▶ Passage to read
____
You can use scripts in preprocess to preprocess raw data downloaded from ChemProt dataset of BioCreative VI. Note after preprocessing there are 1,020 training and 612 validation instances. However, to increase the amount of data used for training the model, we have combined the provided training and validation instances (1,020 + 612 = 1632) into 1,305 training and 327 validation instances available in chemprot_data/processed_data/json. This is typically how other teams who addressed this task have handled; since we are not touching the test dataset in any of these aspects, our evaluation does not involve any leakage from test instances.
____
▶ Data section
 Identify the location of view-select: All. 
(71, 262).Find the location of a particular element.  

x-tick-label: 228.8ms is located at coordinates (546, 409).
____
▶ Exercises to complete
1. Quote the ChemProt note starting at "You can use" and ending at "from test instances.".
2. In the ChemProt note, how many validation instances remain after the training and validation sets are combined and re-split?
3. Does the ChemProt note support each statement below?
(a) Preprocessing yields 1,020 training instances.
(b) The test dataset was folded into the combined training data.
(c) The raw data is downloaded from the ChemProt dataset of BioCreative VI.
None of the tasks need the data.

▶ Solved tasks
1.
You can use scripts in preprocess to preprocess raw data downloaded from ChemProt dataset of BioCreative VI. Note after preprocessing there are 1,020 training and 612 validation instances. However, to increase the amount of data used for training the model, we have combined the provided training and validation instances (1,020 + 612 = 1632) into 1,305 training and 327 validation instances available in chemprot_data/processed_data/json. This is typically how other teams who addressed this task have handled; since we are not touching the test dataset in any of these aspects, our evaluation does not involve any leakage from test instances.

2. 327 validation instances.

3.
(a) Yes: "Note after preprocessing there are 1,020 training and 612 validation instances."
(b) No: "since we are not touching the test dataset in any of these aspects"
(c) Yes: "preprocess raw data downloaded from ChemProt dataset of BioCreative VI"